Como é possível perceber, os fatores que podem contribuir para o aumento da resistência de micróbios aos tratamentos que conhecemos para combatê-los quando causam infecções em humanos são diversos. Vão desde o uso inadequado de remédios para o tratamento das infecções nas pessoas (tipo errado, quantidade inadequada ou duração incompleta do tratamento) até o uso irresponsável na pecuária (detalhes abaixo) e incluem aspectos de controle sanitário.
Bactérias multirresistentes e a produção animal industrial intensiva
Atualmente estima-se que 75% da produção mundial de antibióticos se destine ao uso em animais de produção, o equivalente a 131 mil toneladas anuais do medicamento. E o rebanho mundial pecuário é da ordem de várias dezenas de bilhões de indivíduos.
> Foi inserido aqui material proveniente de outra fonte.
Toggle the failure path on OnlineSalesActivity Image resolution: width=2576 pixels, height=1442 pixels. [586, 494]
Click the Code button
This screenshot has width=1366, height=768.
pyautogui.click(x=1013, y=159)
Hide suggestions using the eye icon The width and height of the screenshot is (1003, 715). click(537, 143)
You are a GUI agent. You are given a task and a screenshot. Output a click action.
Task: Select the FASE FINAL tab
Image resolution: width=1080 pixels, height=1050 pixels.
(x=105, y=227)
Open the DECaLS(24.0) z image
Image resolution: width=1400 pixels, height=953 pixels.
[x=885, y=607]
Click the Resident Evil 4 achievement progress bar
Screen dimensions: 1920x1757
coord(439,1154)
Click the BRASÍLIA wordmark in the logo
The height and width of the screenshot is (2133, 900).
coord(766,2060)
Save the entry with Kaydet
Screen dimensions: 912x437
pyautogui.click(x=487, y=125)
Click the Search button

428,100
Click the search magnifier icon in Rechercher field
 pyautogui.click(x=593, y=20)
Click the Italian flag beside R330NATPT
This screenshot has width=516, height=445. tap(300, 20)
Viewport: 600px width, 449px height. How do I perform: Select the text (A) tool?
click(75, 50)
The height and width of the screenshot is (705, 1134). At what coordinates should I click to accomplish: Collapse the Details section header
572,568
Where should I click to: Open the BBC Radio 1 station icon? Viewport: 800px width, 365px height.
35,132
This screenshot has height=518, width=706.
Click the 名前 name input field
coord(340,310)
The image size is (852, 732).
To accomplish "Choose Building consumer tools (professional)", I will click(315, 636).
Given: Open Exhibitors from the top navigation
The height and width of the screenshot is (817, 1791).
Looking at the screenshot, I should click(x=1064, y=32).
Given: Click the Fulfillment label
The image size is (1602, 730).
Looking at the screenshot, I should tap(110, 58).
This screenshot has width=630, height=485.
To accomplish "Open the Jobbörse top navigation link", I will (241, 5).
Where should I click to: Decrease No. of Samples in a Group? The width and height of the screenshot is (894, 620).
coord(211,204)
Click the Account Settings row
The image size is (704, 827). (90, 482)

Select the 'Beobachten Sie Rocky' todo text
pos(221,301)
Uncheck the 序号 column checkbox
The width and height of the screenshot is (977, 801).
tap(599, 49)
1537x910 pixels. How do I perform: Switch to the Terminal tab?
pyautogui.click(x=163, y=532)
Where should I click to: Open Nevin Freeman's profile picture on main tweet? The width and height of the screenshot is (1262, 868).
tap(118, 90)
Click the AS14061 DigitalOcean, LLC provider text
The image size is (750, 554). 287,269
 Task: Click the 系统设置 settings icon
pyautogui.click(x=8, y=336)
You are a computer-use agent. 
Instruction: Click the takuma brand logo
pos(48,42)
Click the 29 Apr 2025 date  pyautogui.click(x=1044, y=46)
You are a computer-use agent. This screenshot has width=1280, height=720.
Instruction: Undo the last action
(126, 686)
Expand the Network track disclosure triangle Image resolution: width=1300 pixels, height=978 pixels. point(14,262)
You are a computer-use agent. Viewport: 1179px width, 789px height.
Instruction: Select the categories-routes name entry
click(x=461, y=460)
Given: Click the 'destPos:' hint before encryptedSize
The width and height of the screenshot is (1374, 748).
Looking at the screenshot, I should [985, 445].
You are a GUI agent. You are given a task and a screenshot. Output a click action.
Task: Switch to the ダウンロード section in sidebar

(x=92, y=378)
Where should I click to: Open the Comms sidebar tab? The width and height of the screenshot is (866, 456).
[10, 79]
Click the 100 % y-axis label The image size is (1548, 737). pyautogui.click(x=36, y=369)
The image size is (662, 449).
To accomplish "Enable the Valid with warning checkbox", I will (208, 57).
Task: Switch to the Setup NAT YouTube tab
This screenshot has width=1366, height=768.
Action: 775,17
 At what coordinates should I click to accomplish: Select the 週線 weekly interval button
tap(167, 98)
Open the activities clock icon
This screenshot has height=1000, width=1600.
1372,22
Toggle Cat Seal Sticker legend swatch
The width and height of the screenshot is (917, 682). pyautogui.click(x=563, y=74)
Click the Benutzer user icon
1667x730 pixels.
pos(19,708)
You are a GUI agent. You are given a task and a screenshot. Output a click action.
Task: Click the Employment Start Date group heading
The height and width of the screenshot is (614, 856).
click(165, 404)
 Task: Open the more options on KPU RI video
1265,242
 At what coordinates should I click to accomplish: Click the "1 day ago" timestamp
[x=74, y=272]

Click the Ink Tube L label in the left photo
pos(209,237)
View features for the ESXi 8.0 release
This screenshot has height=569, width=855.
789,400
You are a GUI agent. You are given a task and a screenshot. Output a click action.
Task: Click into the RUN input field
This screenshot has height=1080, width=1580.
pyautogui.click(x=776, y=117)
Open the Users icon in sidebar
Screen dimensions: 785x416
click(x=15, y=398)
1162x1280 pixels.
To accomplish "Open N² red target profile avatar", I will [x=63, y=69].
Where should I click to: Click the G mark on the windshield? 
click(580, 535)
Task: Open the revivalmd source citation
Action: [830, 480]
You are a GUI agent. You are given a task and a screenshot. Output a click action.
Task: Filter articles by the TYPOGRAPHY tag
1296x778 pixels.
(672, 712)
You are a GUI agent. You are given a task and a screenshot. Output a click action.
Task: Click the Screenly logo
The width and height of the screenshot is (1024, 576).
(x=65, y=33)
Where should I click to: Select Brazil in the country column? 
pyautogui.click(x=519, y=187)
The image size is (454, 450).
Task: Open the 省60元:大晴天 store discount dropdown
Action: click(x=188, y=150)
Porque sabemos que para tratar infecções bacterianas o uso de antibióticos deve ser metódico, sob pena de não as curar e ainda agravar o problema, um quadro dessa proporção gera preocupações e inspira monitoramento e ações.
A presença dos genes resistentes a antibióticos no ambiente está frequentemente relacionada ao uso irresponsável de antibióticos na pecuária industrial intensiva, isto é, administração costumeira de antibióticos para rebanhos inteiros para mascarar (uso preventivo, ao invés de só para tratar infecções instaladas em indivíduos específicos) problemas na criação decorrentes do baixo nível de bem-estar animal e/ou como promotor do crescimento.
Muitas vezes, os genes críticos descobertos conferem resistência justamente a antibióticos muito usados em animais de criação nas mesmas áreas pesquisadas, o que reforça ainda mais o nexo de causalidade. Mas o processo de aumento da resistência não se limita a eles. Os genes resistentes a antibióticos identificados nos rios brasileiros são preocupantes pois podem conferir a patógenos a resistência a diferentes classes de antibióticos, e até mesmo agentes desinfetantes. É o problema das bactérias multirresistentes.